One solution could be to move the Old General Store, which houses the museum, across the road, to the same site as the Hoffman and Son Machine Shop.
“It’s yet to be determined where it will go, but it will probably go across the street,” curator Leslie Norman said of the museum.
The society operates both the Old General Store and Hoffman shop.
Norman said the society has been told both buildings will need to be moved back from the road to create enough space for the proposed changes to the road, and for temporary traffic lanes during construction.
The society has not been told how far back the buildings would be moved, but Norman said there may not be enough room at the General Store site.
And, she asks, can the General Store, which sits on a crawlspace, be moved?
Can the garage, which sits on a slab foundation, be moved?
How would the garage site be accessed by the public if the underpass proceeds?
Norman said the buildings both have additions and the society has yet to hear from an engineer whether moving them is possible. The costs of doing so are also not known, or who would pay.
“The society is small, and we don’t have any money to put toward it,” said Norman.
“And we need to know engineering-wise if it can be done,” she added.
“This was all a pipe-dream a month ago.”
The federal government and Vancouver Fraser Port Authority have both contributed approximately two-thirds of the cost of the new railway infrastructure, and CPR is in negotiations about the remaining funding.
Norman said the General Store sits on a pie-shaped lot, with the wide end facing Harris Rd. Moving it back from the street would eliminate all visitor parking.
The city owns the lot, having purchased it in 1997 as a derelict former store, that was used by squatters.
The society has operated out of the site since 1998, officially opening on Pitt Meadows Day that year.
The society owns the artifacts.
A better solution, said Norman, might be to move it across the street, and create a “heritage corner.”
The society owns the Hoffman Garage site, which is one acre in size, and is bordered by both Hoffman park and a one-acre lot to the south, which is owned by the city, and includes a caretaker’s residence adjacent to the garage.
So there is potentially a lot of room to operate there.
“From a staffing point of view, clearly it’s an advantage not to do a roundabout route from one building to the other,” said Norman.
The museum society has started a new facilities committee, made up of herself and four board members. The chair of the committee is Rick Higgs.

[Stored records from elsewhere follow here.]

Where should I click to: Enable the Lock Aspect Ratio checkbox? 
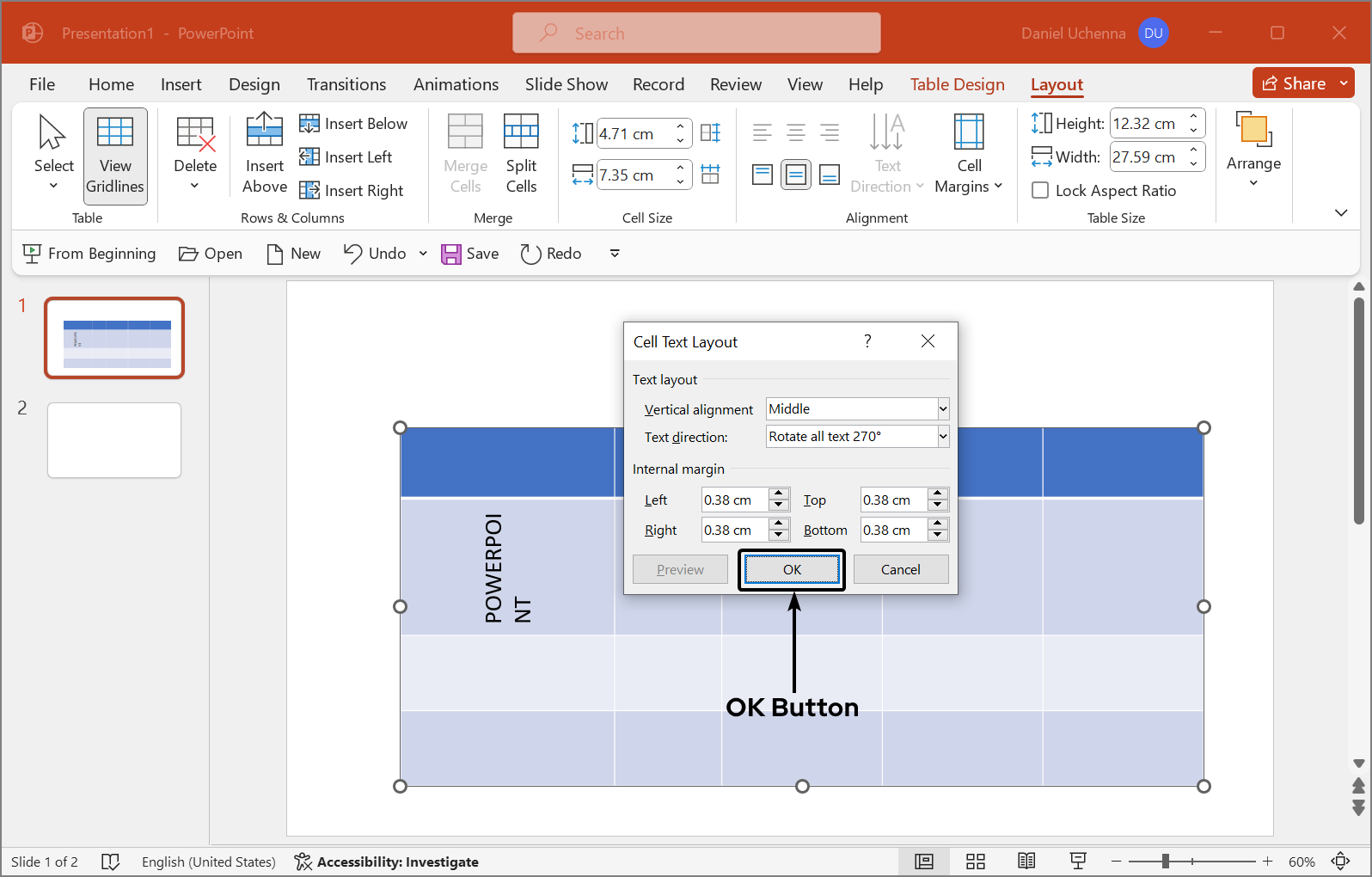(x=1040, y=191)
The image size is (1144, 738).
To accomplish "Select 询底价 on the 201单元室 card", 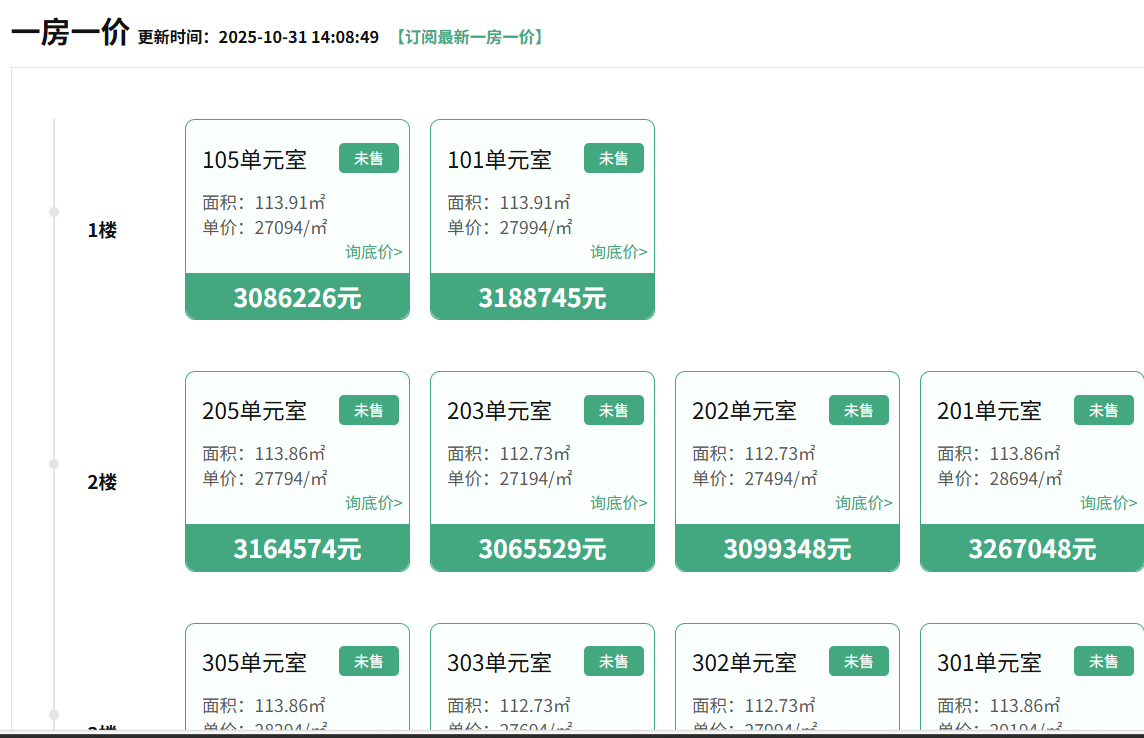I will click(x=1108, y=503).
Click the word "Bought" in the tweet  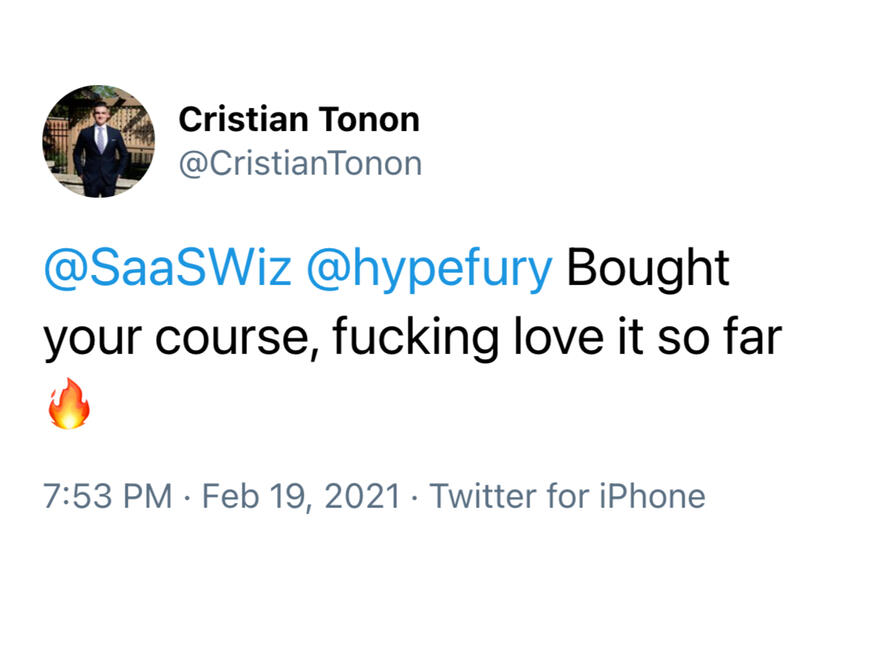(x=648, y=269)
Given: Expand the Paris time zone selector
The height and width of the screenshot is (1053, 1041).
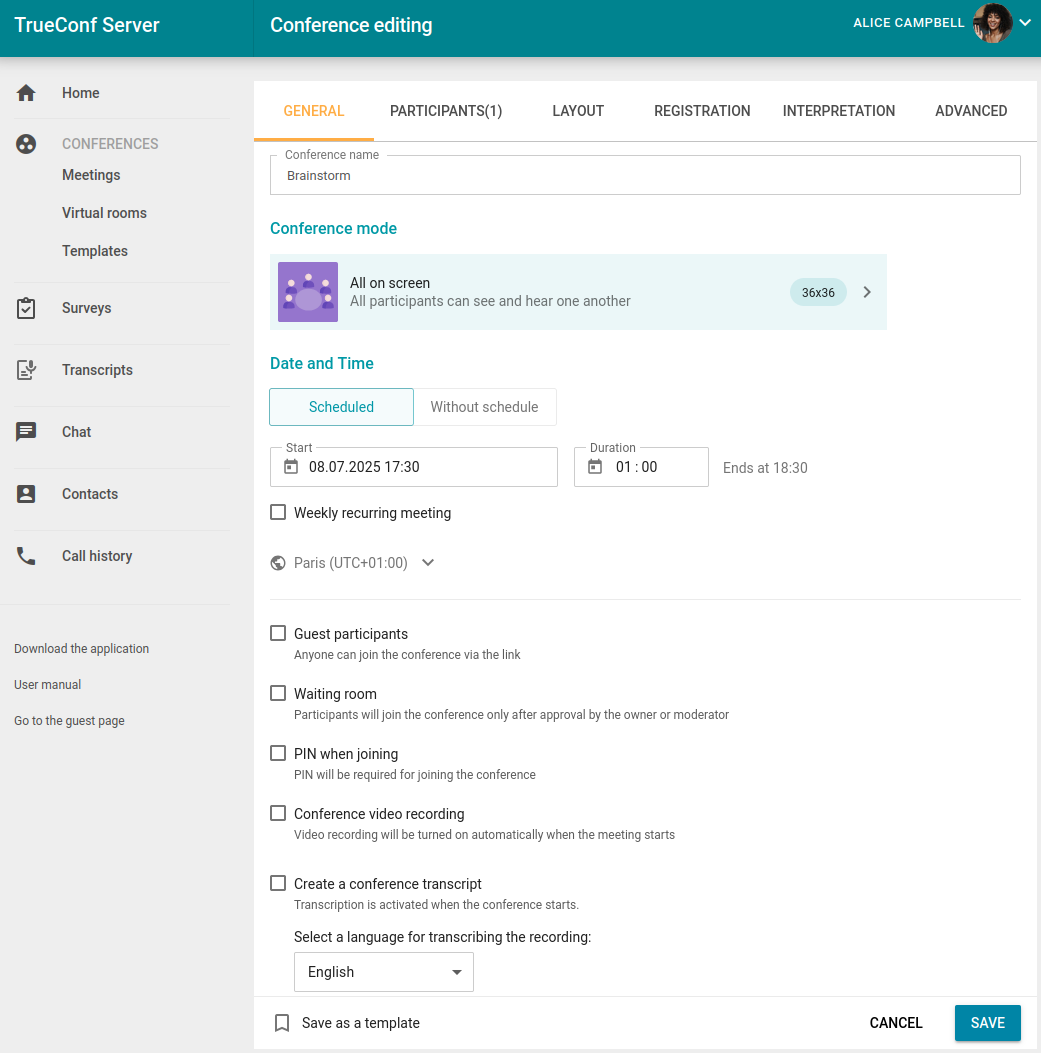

The board will be walking the site with Gateway officials in the near future. It is also planning to meet with engineers this month.
Mayor Bill Dingwall said the property issues have been dealt with by council in closed meetings, so he is not at liberty to discuss moving the museum.
“The city owns the building, and we have a real vested interest in taking care of it,” Dingwall added.
He said the museum was moved from a different location to its current site, and a consultant has told council both buildings can be moved.
Dingwall said the city will work with the museum society and other interested parties on the new sites for the heritage buildings.
“It will be a real legacy piece if we can make it all happen,” he said.
For her part, Norman will be preparing for the disruption to come, focused on moving some 3,000 artifacts as well as the community archives from the museum building.
This summer, a student will be given the task of boxing and securing the artifacts that are not on exhibit.
Norman said the society is committed to the preservation of both buildings and their contents.